Keywords: REM sleep behavior disorder, sleep disorders, dementia, cognitive decline, longitudinal study, AD, dementia with Lewy bodies
Introduction
REM sleep behavior disorder (RBD) is a parasomnia, characterized by loss of normal muscle atonia in the REM sleep phase, accompanied by dream enactment. RBD was initially considered as an idiopathic disorder (iRBD); however, researches indicate that iRBD is a prodromal symptom of neurodegenerative disorders like Parkinson’s disease (PD), dementia in Parkinson’s disease (PDD), dementia with Lewy bodies (DLB), or multiple system atrophy (MSA), emerging after a period of 5–19 years. An observational study published by Schenck et al. showed that up to 81% of subjects with iRBD developed parkinsonian disorders or dementia after 16 years follow-up (1). Another study of Iranzo et al., from 2014, showed that estimated risk to develop neurodegenerative diseases was 90.9% after 14 years (2).
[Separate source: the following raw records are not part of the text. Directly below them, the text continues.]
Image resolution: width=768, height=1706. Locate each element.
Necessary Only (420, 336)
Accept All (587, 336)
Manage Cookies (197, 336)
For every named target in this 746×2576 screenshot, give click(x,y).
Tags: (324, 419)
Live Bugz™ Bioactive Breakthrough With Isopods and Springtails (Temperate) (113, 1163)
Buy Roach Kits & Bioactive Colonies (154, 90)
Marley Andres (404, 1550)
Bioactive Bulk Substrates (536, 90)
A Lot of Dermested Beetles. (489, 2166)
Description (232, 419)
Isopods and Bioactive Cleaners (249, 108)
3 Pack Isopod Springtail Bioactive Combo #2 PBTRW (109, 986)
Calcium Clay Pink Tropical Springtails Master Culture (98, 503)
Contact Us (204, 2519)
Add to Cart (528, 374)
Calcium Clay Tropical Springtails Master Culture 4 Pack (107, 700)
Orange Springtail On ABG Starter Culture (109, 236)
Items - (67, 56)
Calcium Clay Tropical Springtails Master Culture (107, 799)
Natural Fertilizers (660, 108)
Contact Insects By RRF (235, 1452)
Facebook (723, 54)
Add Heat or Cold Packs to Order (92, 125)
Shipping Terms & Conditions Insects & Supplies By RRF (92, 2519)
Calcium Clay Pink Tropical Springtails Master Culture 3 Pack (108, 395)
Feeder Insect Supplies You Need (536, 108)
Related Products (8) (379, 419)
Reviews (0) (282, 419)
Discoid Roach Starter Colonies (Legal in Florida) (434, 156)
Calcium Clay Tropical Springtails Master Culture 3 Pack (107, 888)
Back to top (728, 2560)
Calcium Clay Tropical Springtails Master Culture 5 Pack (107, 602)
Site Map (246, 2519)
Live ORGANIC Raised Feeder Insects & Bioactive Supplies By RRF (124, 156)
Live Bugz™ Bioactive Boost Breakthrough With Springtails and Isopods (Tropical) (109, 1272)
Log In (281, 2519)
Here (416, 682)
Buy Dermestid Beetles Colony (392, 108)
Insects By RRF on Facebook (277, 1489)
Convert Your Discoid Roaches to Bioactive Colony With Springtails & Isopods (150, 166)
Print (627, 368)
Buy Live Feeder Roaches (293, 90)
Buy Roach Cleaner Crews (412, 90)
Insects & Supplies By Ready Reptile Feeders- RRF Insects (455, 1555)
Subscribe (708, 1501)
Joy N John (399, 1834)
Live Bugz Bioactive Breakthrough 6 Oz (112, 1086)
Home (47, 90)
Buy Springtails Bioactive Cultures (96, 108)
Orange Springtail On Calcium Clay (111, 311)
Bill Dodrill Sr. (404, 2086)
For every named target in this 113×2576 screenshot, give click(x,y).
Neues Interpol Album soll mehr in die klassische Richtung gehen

Several studies have shown that there are differences in cognitive performance in comparison with non-RBD controls. Most predominant are impairments in executive functions and attention (3–5), verbal episodic memory (4, 6), decision-making (7, 8), and visuospatial abilities (6, 9–11). Nevertheless, poorer visuospatial/visuoperceptual ability is debated, not all studies confirm this assumption (4, 6, 12, 13). Because there are clear similarities with cognitive profile in iRBD and those seen in alpha-synucleinopathies, it is proposed that this parasomnia can represent an early stadium of alpha-synucleinopathy-dependent neurodegeneration.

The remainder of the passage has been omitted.